The first part of a biographical film about Shane Warne aired on Channel Nine Sunday night.
Cricket veteran Robert Craddock was also outraged by the bitterness in the series.
There’s a lot of bitterness and anger, Craddock said on SEN radio. I think it comes through the lens, which I have to admit I also watched a little bit when I heard that the family, including his ex-wife Simone, thought it was too soon.
I get that too because it was described as a celebration of his life. No, it wasn’t, it was actually a portrayal of his life, and it has many of Warney’s faults and shortcomings.
Rated (about) 550,000, which wasn’t bad, but Dancing with the Stars beat it by 100,000. They wouldn’t have been thrilled with it.
Craddock said the show was ambiguous, with some truthful moments, and thinks it was too early for that approach after Warne died.

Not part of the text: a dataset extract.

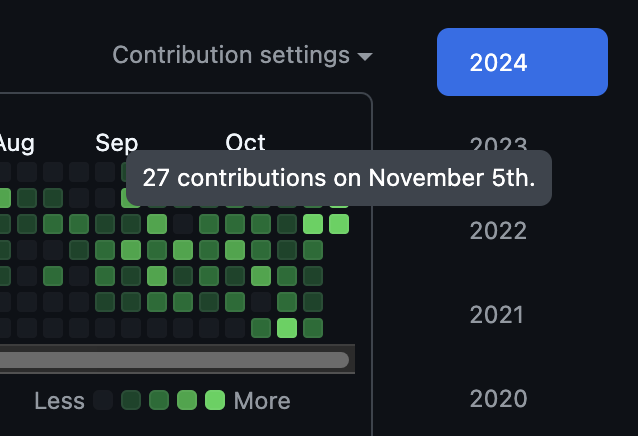Select the brightest cell in the bottom row

[287, 328]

Honestly, I thought it was a bit like 1990’s Neighbors, when there was a lot of craft around. But you know what, that was the Warney era, too.
I felt the facts were pretty reliable. When Warney came to Terry Jenner, his coach, for an early morning mentoring session with a mug of beer, and Terry just ripped off his stripes and said, What sacrifices did you make for cricket? Seriously, nothing. It was the truth.
Blue in the West Indies with Stephen Waugh when he was replaced by Stuart McGill. I was there during that, and actually had a blue with Warney because of it. So it was pretty solid.
I just felt it was wrong, too soon. I’m not as hysterical criticizing it as social media, where we have to take it to extremes and take it to the extreme. Knowing that the family suffers from it, and knowing what Warney gave to Channel Nine over the years, I was surprised that it appeared on our screens less than two years after his death.